In our family, we used LDS Family Services for our first adoption. We had one failed adoption attempt, and then we were matched with and adopted Abigail. Ours was unusually quick, we started the process in Jan. of 2003, and Abigail was born in Jan. of 2004. Our second adoption we did a private adoption. We found Jack and Aidan's birthmom through a friend of my sister, and we used private attorneys to facilitate the adoption. LDS Family Services did help us with our homestudy and supervisory visits for the private adoption. Their adoption took place in May of 2005. We have open adoptions with Abigail's birthmom, and Jack and Aidan's birthmom, birthdad, and a lot of the extended family as well. Open adoption is something I was nervous about when we began, but is something I have grown to love and appreciate. I would not want our adoptions to be any other way!

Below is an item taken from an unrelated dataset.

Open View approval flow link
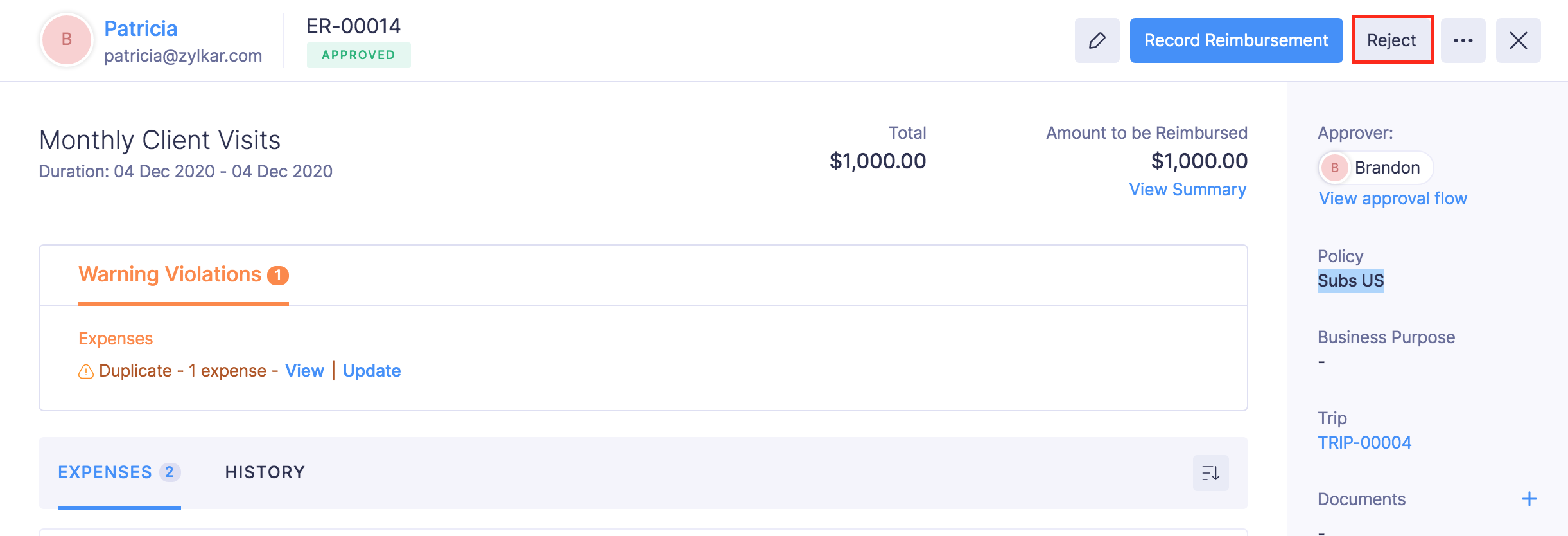Viewport: 1568px width, 536px height. [1393, 199]
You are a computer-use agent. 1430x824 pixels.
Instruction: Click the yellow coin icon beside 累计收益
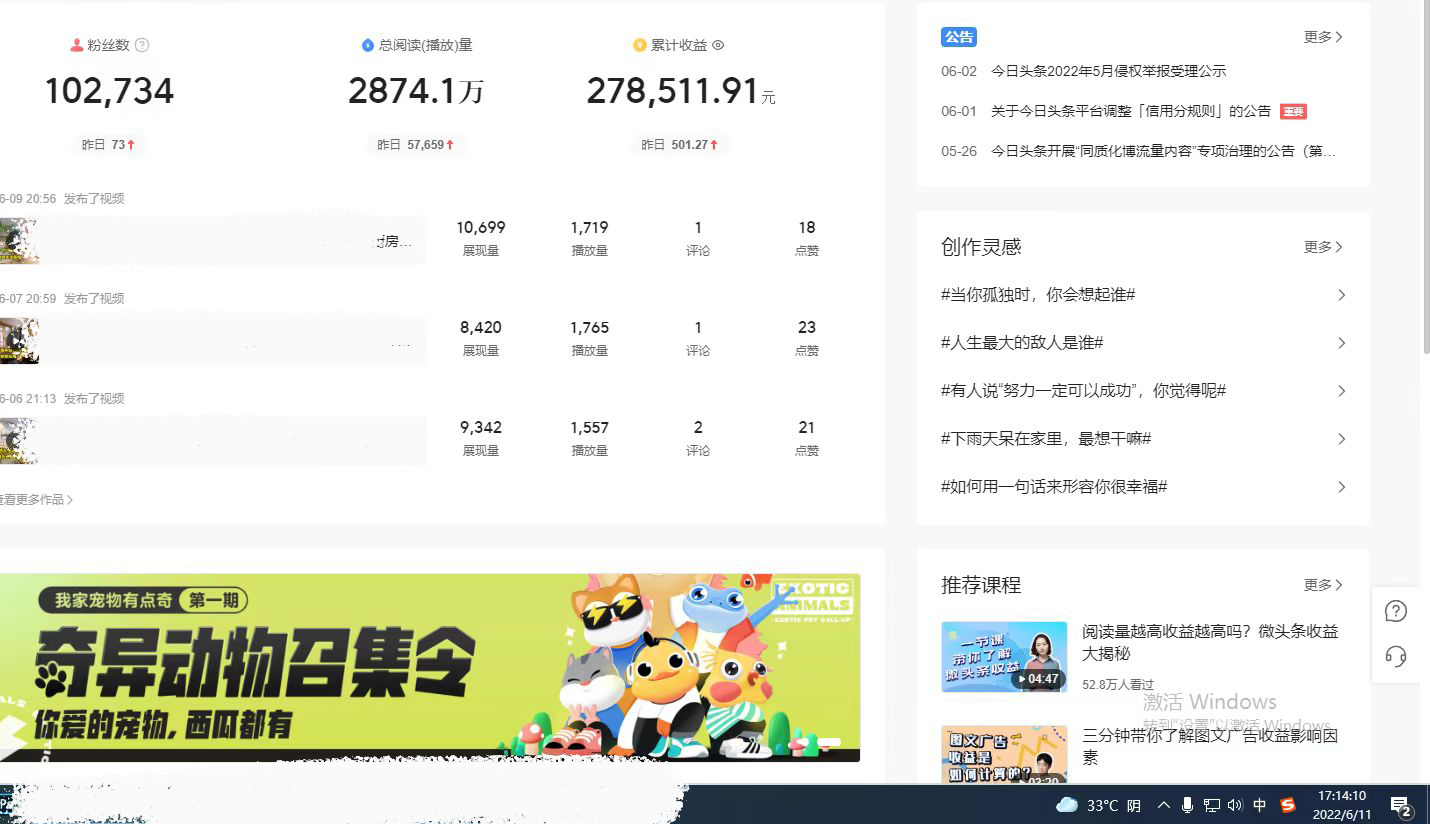pyautogui.click(x=638, y=44)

I recommend the websites adoption.com, and adoptive families magazine. I also recommend the books "Dear Birthmother" and "Making Sense of Adoption".

If you have any questions, or wish to correct anything in this post, feel free to do so! I love talking about adoption!

4 comments:

Murmer said...

Hi, I am a lurker to your blog but I have also adopted. I think your post is brilliant and covers many of the main ideas of starting adoption. The only other thing I would add is that you need to consider whether you would be able to adopt a child who is not of the same race or culture as you or if you would prefer a child that is very similar to you. Many international adoptions are transracial but domestic adoptions also ask whether a family is open to or plans to adopt transracially, usually regarding adoption children of african-american decent and that really needs to be considered.

Shanna said...

Murmer, welcome! :) That is a very good point. Both domestic and international options have the transracial element, or the option of finding a child who looks very similar. One of the many soul-searching questions of adoption! :)

Andy and Jessica said...

My cousin is trying to adopt right now, I will have to forward on some of this info. Thanks!!

Opp Family said...

Great idea - and for the record our private adoption was less than what you posted. We paid attorney's fees, hospital birth fees (I talked the hospital down to a lower "cash" rate), homestudy fee through the county ($250), fingerprinting and background check and we have/are getting 100% back as tax credit. Thanks for putting this all in one place!